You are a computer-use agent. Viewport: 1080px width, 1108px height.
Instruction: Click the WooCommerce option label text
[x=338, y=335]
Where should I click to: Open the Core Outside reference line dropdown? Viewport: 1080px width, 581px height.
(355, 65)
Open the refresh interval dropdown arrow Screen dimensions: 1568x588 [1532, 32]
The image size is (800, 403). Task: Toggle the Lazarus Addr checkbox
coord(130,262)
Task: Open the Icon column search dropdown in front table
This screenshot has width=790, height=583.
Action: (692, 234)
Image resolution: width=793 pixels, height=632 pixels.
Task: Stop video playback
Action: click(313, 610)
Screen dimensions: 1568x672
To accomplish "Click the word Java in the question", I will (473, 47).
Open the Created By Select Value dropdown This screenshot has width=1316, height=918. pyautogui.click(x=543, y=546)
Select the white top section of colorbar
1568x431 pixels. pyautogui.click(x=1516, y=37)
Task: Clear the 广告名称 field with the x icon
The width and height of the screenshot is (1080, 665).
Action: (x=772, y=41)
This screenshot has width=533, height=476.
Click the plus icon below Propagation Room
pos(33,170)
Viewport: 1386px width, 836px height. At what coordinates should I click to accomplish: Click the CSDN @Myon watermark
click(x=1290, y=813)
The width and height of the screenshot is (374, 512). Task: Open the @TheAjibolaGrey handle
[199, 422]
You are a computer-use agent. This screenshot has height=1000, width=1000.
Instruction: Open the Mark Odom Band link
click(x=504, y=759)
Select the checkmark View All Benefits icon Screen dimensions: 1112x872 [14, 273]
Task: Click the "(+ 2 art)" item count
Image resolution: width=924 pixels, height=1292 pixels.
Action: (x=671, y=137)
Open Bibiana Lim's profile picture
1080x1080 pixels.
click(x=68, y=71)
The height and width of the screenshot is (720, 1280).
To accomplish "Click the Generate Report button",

● EXERCISE PROMPT
Set down the material above exactly, in full.

● ANSWER TO THE EXERCISE
You are a computer-use agent. Viewport: 1080px width, 1108px height.
Instruction: Click the WooCommerce option label text
[x=338, y=335]
Where should I click to: Open the Core Outside reference line dropdown? Viewport: 1080px width, 581px height.
(355, 65)
Open the refresh interval dropdown arrow Screen dimensions: 1568x588 [1532, 32]
The image size is (800, 403). Task: Toggle the Lazarus Addr checkbox
coord(130,262)
Task: Open the Icon column search dropdown in front table
This screenshot has width=790, height=583.
Action: (692, 234)
Image resolution: width=793 pixels, height=632 pixels.
Task: Stop video playback
Action: click(313, 610)
Screen dimensions: 1568x672
To accomplish "Click the word Java in the question", I will (473, 47).
Open the Created By Select Value dropdown This screenshot has width=1316, height=918. pyautogui.click(x=543, y=546)
Select the white top section of colorbar
1568x431 pixels. pyautogui.click(x=1516, y=37)
Task: Clear the 广告名称 field with the x icon
The width and height of the screenshot is (1080, 665).
Action: (x=772, y=41)
This screenshot has width=533, height=476.
Click the plus icon below Propagation Room
pos(33,170)
Viewport: 1386px width, 836px height. At what coordinates should I click to accomplish: Click the CSDN @Myon watermark
click(x=1290, y=813)
The width and height of the screenshot is (374, 512). Task: Open the @TheAjibolaGrey handle
[199, 422]
You are a computer-use agent. This screenshot has height=1000, width=1000.
Instruction: Open the Mark Odom Band link
click(x=504, y=759)
Select the checkmark View All Benefits icon Screen dimensions: 1112x872 [14, 273]
Task: Click the "(+ 2 art)" item count
Image resolution: width=924 pixels, height=1292 pixels.
Action: (x=671, y=137)
Open Bibiana Lim's profile picture
1080x1080 pixels.
click(x=68, y=71)
The height and width of the screenshot is (720, 1280).
To accomplish "Click the Generate Report button",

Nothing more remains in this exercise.